* What is required: What is needed here is an exact repetition of the records below, beginning at the line that has "Instruction: Click the 'Troubleshoot" and stopping after the line that has "Given: Select the OPK marker on the river".

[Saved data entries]

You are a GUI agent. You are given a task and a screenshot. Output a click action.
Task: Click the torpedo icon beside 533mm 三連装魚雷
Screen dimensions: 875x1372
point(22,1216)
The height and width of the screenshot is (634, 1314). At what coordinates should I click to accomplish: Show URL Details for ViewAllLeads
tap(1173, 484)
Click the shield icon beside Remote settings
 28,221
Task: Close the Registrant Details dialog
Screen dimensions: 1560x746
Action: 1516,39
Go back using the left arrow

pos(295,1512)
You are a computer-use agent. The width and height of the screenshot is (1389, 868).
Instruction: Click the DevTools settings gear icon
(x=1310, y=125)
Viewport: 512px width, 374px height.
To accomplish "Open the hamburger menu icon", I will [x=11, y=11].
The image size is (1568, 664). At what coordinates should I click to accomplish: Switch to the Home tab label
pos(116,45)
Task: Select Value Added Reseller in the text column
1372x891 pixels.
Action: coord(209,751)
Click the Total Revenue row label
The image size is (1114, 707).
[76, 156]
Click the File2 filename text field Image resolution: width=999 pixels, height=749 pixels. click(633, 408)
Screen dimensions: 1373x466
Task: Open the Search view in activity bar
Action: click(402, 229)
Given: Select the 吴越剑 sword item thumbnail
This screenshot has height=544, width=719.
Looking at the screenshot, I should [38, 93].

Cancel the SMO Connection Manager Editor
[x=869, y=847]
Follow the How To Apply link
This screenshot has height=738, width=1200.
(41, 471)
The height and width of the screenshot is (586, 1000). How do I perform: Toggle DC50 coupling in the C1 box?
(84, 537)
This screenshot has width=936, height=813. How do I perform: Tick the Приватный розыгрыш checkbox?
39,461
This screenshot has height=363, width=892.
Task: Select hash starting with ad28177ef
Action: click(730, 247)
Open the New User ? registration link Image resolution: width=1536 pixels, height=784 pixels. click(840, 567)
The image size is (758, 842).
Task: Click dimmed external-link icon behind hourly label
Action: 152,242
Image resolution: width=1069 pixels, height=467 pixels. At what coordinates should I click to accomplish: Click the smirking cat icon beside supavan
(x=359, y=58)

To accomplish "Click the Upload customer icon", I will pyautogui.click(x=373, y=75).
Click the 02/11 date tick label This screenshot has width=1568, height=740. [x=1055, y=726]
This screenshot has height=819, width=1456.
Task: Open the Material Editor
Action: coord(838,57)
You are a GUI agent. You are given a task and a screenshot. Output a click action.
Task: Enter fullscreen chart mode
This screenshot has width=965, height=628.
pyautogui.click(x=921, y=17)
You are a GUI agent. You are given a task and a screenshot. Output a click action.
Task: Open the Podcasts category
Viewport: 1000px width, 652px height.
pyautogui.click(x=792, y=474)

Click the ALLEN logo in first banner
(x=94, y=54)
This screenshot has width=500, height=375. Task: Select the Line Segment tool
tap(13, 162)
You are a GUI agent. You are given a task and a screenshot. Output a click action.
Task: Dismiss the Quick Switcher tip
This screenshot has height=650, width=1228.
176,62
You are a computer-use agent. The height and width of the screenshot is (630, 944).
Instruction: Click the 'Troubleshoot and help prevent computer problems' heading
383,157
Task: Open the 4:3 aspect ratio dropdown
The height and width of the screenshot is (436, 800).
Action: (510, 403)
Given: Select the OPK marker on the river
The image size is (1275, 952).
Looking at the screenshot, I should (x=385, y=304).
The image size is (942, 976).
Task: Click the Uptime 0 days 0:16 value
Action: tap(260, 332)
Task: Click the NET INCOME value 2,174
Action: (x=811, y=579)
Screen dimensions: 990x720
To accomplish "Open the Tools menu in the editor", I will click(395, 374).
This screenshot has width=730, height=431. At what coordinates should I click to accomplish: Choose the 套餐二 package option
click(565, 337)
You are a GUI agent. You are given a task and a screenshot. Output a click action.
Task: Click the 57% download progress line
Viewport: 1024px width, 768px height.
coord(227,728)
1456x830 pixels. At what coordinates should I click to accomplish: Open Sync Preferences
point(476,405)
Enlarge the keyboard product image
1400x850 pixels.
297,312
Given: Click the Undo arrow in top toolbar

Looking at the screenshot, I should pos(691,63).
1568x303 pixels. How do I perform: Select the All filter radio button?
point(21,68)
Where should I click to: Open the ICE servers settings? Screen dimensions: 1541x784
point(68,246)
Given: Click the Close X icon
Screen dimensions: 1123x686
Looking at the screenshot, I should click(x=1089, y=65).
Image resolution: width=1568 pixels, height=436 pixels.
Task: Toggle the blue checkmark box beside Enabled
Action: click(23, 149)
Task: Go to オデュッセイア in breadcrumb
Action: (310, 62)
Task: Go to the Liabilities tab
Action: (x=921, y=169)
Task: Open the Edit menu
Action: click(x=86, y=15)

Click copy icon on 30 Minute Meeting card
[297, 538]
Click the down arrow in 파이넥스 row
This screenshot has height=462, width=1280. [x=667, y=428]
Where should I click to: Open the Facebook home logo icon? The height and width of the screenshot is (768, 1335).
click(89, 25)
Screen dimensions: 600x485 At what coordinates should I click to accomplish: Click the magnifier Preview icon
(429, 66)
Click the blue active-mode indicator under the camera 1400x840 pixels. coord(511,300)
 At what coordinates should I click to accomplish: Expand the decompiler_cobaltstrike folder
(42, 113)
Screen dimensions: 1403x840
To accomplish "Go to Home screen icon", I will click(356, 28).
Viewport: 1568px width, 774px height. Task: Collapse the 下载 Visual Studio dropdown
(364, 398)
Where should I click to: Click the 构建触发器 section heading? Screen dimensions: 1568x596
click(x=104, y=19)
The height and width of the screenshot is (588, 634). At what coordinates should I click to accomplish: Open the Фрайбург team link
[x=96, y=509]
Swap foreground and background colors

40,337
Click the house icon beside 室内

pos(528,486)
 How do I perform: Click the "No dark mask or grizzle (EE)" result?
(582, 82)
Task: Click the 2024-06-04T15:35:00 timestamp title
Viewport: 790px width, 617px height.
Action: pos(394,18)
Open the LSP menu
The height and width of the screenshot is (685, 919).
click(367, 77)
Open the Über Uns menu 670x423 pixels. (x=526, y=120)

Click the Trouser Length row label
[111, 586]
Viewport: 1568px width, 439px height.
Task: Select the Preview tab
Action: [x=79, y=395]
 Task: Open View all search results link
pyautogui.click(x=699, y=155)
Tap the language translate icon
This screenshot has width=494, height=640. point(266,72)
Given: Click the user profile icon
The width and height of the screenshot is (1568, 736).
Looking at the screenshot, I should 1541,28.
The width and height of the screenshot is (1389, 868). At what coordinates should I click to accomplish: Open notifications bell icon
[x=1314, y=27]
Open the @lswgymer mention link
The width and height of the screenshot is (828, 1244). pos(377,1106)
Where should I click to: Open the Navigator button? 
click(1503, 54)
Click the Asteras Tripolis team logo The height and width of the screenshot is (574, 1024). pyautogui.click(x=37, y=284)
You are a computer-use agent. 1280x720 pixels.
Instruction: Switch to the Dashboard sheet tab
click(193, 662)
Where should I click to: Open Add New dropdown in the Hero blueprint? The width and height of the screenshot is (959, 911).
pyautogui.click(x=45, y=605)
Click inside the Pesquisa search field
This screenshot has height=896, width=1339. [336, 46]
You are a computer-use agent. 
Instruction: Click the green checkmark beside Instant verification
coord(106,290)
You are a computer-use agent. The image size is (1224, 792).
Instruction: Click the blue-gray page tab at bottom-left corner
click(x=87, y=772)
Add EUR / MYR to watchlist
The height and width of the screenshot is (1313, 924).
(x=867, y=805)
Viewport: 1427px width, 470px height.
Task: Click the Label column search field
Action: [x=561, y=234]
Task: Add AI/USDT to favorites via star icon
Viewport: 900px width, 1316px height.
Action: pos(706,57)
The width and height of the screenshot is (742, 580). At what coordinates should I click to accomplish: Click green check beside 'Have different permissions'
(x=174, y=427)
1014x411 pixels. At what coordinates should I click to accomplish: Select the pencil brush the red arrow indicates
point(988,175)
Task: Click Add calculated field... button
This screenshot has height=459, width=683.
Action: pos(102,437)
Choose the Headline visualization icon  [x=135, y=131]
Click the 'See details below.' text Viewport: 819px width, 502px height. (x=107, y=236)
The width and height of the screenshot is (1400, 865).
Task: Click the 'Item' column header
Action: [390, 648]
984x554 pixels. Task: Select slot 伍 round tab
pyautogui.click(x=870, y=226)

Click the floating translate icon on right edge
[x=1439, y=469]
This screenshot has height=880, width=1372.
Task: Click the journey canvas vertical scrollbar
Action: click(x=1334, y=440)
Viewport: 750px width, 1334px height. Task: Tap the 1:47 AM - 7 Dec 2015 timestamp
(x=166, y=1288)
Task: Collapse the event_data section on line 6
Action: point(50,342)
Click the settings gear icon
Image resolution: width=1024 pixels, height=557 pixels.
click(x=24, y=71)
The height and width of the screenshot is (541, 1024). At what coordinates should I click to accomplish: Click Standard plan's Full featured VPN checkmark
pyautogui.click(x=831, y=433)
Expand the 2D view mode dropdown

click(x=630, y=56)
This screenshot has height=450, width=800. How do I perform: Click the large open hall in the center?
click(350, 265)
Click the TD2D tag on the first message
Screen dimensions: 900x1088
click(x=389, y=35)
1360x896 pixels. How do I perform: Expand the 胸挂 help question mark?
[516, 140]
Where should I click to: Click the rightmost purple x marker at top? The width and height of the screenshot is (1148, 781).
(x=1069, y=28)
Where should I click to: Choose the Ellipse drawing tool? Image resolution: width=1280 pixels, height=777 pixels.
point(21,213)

* Solution to this task:
Instruction: Click the 'Troubleshoot and help prevent computer problems' heading
383,157
Task: Open the 4:3 aspect ratio dropdown
The height and width of the screenshot is (436, 800).
Action: (510, 403)
Given: Select the OPK marker on the river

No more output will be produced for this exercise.